Orkla sells Elkem to China's BlueStar for $2 billion

OSLO (Reuters) - Norwegian conglomerate Orkla agreed to sell its Elkem unit’s silicon operations to China National BlueStar for $2 billion in one of the biggest industrial takeovers by a Chinese group in Europe.

The agreement marks a return to “business-as-usual” between China and Norway, a top Oslo politician said, after Beijing’s fury at the Norwegian Nobel Committee’s decision to award the 2010 Nobel Peace Prize to Chinese dissident Liu Xiaobo.

The deal will also give state-run specialty chemicals company BlueStar, backed by U.S. private equity firm Blackstone Group, access to what it said is “industry-leading” technology.

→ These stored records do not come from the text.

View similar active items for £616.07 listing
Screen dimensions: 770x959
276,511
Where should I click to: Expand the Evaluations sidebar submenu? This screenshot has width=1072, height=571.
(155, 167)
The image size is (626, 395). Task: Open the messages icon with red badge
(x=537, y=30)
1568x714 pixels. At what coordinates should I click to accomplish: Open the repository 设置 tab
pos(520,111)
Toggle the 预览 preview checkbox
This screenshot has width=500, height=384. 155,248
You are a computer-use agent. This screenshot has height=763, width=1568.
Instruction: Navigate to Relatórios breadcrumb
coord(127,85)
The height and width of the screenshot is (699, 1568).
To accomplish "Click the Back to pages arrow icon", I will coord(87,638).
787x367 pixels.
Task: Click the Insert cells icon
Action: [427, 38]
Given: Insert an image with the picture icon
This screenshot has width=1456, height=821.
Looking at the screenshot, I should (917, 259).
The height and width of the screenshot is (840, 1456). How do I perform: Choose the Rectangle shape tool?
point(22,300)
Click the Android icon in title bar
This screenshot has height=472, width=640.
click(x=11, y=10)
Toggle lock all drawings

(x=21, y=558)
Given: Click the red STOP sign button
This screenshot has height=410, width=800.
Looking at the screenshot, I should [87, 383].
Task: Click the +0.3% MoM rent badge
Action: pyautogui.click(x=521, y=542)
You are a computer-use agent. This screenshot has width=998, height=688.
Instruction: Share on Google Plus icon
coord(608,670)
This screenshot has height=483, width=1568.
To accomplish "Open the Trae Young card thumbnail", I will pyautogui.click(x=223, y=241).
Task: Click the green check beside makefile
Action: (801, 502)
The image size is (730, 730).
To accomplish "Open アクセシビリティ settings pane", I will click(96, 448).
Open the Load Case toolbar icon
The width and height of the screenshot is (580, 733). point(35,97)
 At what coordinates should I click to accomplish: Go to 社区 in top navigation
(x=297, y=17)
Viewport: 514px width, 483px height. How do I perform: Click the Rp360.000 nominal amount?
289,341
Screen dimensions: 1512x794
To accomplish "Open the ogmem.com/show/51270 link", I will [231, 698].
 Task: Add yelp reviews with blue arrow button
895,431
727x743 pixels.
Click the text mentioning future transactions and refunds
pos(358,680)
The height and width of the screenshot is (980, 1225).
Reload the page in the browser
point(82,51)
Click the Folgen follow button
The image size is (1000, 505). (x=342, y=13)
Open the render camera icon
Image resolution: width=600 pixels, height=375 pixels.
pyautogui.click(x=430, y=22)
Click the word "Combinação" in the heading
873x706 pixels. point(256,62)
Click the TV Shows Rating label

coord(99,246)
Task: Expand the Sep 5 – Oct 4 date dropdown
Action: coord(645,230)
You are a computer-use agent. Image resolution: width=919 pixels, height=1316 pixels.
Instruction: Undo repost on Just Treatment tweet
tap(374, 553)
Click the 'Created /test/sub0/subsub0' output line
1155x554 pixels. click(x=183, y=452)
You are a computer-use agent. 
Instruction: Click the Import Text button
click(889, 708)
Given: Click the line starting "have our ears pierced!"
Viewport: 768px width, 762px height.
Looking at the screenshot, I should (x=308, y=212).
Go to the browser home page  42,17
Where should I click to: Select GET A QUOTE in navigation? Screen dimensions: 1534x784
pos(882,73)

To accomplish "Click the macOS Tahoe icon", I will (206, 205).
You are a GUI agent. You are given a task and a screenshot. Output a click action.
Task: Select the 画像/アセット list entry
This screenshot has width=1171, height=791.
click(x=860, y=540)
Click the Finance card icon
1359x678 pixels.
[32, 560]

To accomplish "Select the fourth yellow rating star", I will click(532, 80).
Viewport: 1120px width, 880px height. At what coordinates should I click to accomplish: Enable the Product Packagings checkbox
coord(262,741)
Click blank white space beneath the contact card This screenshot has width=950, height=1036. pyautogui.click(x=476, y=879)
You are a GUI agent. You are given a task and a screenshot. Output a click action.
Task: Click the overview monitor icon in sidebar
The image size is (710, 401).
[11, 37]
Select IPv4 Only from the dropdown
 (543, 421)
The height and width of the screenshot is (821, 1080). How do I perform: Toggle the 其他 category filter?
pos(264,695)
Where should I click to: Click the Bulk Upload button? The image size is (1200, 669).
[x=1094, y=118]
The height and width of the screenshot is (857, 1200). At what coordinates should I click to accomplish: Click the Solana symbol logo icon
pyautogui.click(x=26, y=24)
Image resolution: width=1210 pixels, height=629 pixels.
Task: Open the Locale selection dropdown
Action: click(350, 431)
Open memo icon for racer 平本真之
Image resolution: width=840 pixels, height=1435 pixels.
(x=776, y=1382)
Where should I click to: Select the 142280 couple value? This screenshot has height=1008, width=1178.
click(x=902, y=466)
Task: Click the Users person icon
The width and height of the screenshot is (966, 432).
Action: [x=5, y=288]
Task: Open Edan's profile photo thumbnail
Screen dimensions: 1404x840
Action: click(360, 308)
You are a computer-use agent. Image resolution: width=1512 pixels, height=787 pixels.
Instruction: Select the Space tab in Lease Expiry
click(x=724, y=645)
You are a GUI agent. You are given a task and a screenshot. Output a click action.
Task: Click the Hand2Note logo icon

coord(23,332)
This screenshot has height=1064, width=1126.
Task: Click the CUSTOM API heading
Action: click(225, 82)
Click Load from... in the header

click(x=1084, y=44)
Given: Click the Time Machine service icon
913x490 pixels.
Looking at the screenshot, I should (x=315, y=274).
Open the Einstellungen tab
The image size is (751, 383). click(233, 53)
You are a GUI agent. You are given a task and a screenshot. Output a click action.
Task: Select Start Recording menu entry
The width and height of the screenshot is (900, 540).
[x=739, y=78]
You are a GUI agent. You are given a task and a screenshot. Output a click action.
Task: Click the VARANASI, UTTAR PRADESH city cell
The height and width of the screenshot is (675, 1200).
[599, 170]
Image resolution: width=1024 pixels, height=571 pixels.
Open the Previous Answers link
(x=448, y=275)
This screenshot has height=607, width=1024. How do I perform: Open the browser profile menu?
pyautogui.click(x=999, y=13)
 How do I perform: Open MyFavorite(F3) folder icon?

Elkem produces high-grade silicon for the solar industry and computers. By its own account it serves about half the world’s demand for silicon used in electronic components.

Pizzas-to-metals conglomerate Orkla has been looking to slim down its business lines and a sale was widely expected, although some analysts said the price for Elkem was a bit low.

Elkem says it produces solar-grade silicon using only a quarter of the energy consumed with traditional technology -- which could help China cut its world-leading CO2 emissions.

The transaction covers Elkem’s silicon-related operations such as Elkem Silicon Materials, Elkem Foundry Products, Elkem Carbon and Elkem Solar but not the energy unit Elkem Energi.

The deal’s size puts it in the same ballpark as Zhejiang Geely’s $1.8 billion purchase of Ford’s Volvo cars unit in 2010 but behind Sinopec’s $7.2 billion deal for Swiss Addax Petroleum in 2009.


Shares in Orkla fell 1.39 percent to 56.6 crowns at 1326 GMT against an Oslo benchmark index up 0.6 percent.

Analyst Per Haagensen at Fondsfinans said the price was fair but probably to the downside of some investors’ expectations.

“There is perhaps a slight disappointment in the market that is impacting the share price today,” he said. “There was a hope in the market that perhaps one could get a premium price on the solar aspect (of the business).”

But the deal helped warm cold ties between Beijing and Oslo.

China postponed trade talks with Norway indefinitely and snubbed Norwegian government officials after Liu’s Nobel win in October, raising fears a number of corporate deals may be hurt.

Norway’s Trade and Industry Minister Trond Giske said on Monday that an Elkem deal would be “a sign that China has a ‘business as usual’ attitude.


Orkla’s Chief Executive Bjoern Wiggen told a news conference that the conglomerate will use the proceeds from the deal to cut debt and increase financial flexibility.

“We will continue to invest in (aluminum products maker) Sapa and (consumer products unit) Orkla Brands,” he said.

Wiggen told Reuters Orkla would not pay an extraordinary dividend as a result of the Elkem sale.

“But if we come in a situation in which we have cash we don’t have a direct use for over the next six to 12 months, we will consider a dividend or share buyback,” he said.

Orkla said it will continue its sell-off drive and might also exit from its chemicals business or its 40 percent stake in solar firm REC, but Wiggen said the time was not right for selling REC.

“The way it is looking now, we feel that the value of REC is low,” he said. “In the short-term we will work to develop the value of the company, as a good and big owner.”

Globe Specialty Metals and South Korean company POSCO were also tipped as suitors for Elkem.

Elkem has production facilities in Europe, North and South America, Africa and Asia, and employs about 2,500 people.

Orkla said it expected the deal to be completed in the first half of the year.

BlueStar was advised by Royal Bank of Scotland, while Orkla was advised by Moelis and Company.